Looks like you will need another tank in the future.. You can't just stop at one..... I remeber my first tang tank, then my second, and know I have a room full of tanks... "I can't stop! Is there a AA meeting for an aquarium addiction?... ANYONE? Help!" :lol: :lol:


----------



## vaypourus (May 20, 2008)

Viktor said:


> ... i was wondering about J. Trans Bemba u had are those aggressive fish to have with calvus?
> would luv to get me soem of those.... and the little fish that died what type was he they look like nice...


Vic- Thanks for the comments. Concerning the J. Trans Bemba, they are only showing aggression towards other julies, both other Bembas and the Ornatus. They completely ignore the Calvus, the Cyps, and the Occies (although the alpha occie gets all pissed at them lol) at this point.

I am very pleased with the Bembas....they have a great pattern with pretty blue eyes 

The fish that died was one of the Cyp. Lep. Kerenge Island. I think it was a male as he had a blue iridescent hue. Of all the fish, those are DEF. not the ones I want to die. They are the most expensive and hardest for me to find.

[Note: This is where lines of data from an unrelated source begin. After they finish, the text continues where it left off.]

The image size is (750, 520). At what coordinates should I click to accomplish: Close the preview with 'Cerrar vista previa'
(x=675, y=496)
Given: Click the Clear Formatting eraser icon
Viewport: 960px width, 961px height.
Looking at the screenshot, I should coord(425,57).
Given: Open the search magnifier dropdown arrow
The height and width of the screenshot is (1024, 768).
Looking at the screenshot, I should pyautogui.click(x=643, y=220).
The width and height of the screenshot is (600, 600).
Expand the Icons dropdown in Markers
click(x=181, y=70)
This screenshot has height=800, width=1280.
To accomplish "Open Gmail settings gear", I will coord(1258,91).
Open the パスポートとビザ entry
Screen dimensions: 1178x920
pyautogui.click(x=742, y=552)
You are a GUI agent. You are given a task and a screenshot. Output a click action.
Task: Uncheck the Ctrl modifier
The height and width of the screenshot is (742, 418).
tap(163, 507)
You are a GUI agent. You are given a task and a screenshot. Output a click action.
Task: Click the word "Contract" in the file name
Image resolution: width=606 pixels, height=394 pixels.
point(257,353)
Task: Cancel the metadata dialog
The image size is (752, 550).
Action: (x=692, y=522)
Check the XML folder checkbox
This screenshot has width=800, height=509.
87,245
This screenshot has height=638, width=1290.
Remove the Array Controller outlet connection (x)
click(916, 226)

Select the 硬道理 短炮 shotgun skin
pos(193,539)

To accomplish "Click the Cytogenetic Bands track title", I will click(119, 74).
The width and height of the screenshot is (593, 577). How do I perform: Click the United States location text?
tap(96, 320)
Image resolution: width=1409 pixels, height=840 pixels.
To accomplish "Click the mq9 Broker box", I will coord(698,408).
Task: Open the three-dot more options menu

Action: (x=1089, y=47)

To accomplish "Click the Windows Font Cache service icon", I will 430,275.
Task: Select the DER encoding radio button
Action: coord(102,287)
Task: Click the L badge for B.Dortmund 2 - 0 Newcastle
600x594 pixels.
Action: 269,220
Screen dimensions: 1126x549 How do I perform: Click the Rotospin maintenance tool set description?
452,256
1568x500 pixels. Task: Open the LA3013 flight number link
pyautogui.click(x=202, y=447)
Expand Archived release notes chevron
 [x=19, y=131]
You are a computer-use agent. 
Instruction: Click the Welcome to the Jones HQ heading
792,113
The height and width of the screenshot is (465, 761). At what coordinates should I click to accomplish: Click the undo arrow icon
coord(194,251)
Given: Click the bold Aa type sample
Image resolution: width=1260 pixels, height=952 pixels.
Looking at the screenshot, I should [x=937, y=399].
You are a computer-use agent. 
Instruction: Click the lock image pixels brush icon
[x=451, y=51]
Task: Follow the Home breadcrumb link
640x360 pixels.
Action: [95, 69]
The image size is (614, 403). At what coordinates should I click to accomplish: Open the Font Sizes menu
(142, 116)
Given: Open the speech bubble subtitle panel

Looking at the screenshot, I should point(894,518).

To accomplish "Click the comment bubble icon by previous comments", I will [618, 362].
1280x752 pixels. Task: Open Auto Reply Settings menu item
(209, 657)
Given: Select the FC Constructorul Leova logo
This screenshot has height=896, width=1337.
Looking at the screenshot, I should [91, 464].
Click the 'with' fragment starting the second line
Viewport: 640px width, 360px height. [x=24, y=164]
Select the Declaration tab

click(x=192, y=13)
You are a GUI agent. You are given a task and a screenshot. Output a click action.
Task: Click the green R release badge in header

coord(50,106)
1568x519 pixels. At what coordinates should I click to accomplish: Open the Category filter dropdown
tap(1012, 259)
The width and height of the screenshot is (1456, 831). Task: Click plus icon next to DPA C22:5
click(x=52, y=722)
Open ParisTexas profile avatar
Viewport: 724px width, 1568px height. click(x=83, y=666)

And agnag...I already have a 5.5 gallon shelly tank that I don't know where to put, as well as an empty 40 gallon in the basement. The way things are looking, I am going to have to set up that other tank pretty soon. I already have the bug...I've made plans to setup several tanks when I buy my new house (200 gallon + Dovii /Jaguar tank, 200 gallon + Arrowana tank, and a REALLY big Tang tank (fronts, peacocks, giant schools of cyps....probably about as many different species as I can find).


----------



## Viktor (Apr 21, 2009)

rofl nice now where did u buy the J. Trans Bemba if i can ask cause i just freaking fell in love with them! man they are nice and do they sell by pair? or just you get what you get ?

Thanks
Vic


----------



## vaypourus (May 20, 2008)

Sent you a PM.


----------



## Drowned (Mar 16, 2009)

Vaypourus could you make a photo of those Bembas? I want to know if they differ much from my Gombe.


----------



## webgirl74 (Jan 30, 2009)

Very nice group of fish and I like your tank as well. Are those real or fake plants in your tanks? Look good either way.


----------



## vaypourus (May 20, 2008)

webgirl74 said:


> Very nice group of fish and I like your tank as well. Are those real or fake plants in your tanks? Look good either way.


Thanks for the compliments. They are all real plants; I'm kind of a snob when it comes to plants. The crypts do exceptionally well, and I may have to thin them out again as they are taking over the open sand.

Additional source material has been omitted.